→ WORK ORDER
All lines from the one with "This screenshot has width=1021, height=757." onward, through the last line of the records below, are to be retyped word for word.

Dataset entries
+ + +

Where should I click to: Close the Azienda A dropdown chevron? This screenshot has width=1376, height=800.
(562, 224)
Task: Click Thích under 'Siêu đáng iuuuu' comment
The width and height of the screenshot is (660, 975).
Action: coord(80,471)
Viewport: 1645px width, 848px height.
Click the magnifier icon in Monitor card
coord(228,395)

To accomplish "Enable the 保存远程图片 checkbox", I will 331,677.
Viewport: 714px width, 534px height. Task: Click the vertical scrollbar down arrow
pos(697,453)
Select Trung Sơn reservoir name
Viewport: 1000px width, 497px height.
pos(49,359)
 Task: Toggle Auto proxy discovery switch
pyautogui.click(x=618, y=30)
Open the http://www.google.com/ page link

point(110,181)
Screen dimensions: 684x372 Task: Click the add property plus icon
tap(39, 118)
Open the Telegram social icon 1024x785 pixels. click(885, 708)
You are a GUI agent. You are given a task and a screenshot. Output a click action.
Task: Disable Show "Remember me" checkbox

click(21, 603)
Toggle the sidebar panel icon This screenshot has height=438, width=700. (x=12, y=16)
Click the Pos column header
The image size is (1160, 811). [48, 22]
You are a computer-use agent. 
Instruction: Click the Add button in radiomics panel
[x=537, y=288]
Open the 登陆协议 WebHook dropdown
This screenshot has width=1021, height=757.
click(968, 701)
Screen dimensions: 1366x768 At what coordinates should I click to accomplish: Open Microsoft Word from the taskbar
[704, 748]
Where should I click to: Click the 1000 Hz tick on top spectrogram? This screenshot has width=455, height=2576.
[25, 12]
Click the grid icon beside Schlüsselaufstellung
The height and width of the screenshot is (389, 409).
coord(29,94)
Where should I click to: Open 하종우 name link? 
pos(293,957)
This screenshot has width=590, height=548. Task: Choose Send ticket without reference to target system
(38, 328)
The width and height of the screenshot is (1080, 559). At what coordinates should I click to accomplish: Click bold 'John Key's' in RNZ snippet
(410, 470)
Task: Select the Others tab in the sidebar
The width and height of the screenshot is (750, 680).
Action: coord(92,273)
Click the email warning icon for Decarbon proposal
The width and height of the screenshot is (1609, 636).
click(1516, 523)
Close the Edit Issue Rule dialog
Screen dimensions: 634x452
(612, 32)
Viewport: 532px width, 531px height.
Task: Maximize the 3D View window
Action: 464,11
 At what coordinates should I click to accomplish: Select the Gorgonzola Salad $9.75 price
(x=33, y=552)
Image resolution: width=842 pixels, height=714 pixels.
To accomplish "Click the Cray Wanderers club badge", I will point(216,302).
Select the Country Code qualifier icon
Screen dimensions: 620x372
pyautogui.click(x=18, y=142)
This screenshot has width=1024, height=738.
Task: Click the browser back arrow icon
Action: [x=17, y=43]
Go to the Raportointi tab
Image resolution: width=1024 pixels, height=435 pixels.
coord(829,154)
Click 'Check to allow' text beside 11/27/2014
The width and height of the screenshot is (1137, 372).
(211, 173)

+ + +

→ RESPONSE FOR THIS EXERCISE
This screenshot has width=1021, height=757.
click(968, 701)
Screen dimensions: 1366x768 At what coordinates should I click to accomplish: Open Microsoft Word from the taskbar
[704, 748]
Where should I click to: Click the 1000 Hz tick on top spectrogram? This screenshot has width=455, height=2576.
[25, 12]
Click the grid icon beside Schlüsselaufstellung
The height and width of the screenshot is (389, 409).
coord(29,94)
Where should I click to: Open 하종우 name link? 
pos(293,957)
This screenshot has width=590, height=548. Task: Choose Send ticket without reference to target system
(38, 328)
The width and height of the screenshot is (1080, 559). At what coordinates should I click to accomplish: Click bold 'John Key's' in RNZ snippet
(410, 470)
Task: Select the Others tab in the sidebar
The width and height of the screenshot is (750, 680).
Action: coord(92,273)
Click the email warning icon for Decarbon proposal
The width and height of the screenshot is (1609, 636).
click(1516, 523)
Close the Edit Issue Rule dialog
Screen dimensions: 634x452
(612, 32)
Viewport: 532px width, 531px height.
Task: Maximize the 3D View window
Action: 464,11
 At what coordinates should I click to accomplish: Select the Gorgonzola Salad $9.75 price
(x=33, y=552)
Image resolution: width=842 pixels, height=714 pixels.
To accomplish "Click the Cray Wanderers club badge", I will point(216,302).
Select the Country Code qualifier icon
Screen dimensions: 620x372
pyautogui.click(x=18, y=142)
This screenshot has width=1024, height=738.
Task: Click the browser back arrow icon
Action: [x=17, y=43]
Go to the Raportointi tab
Image resolution: width=1024 pixels, height=435 pixels.
coord(829,154)
Click 'Check to allow' text beside 11/27/2014
The width and height of the screenshot is (1137, 372).
(211, 173)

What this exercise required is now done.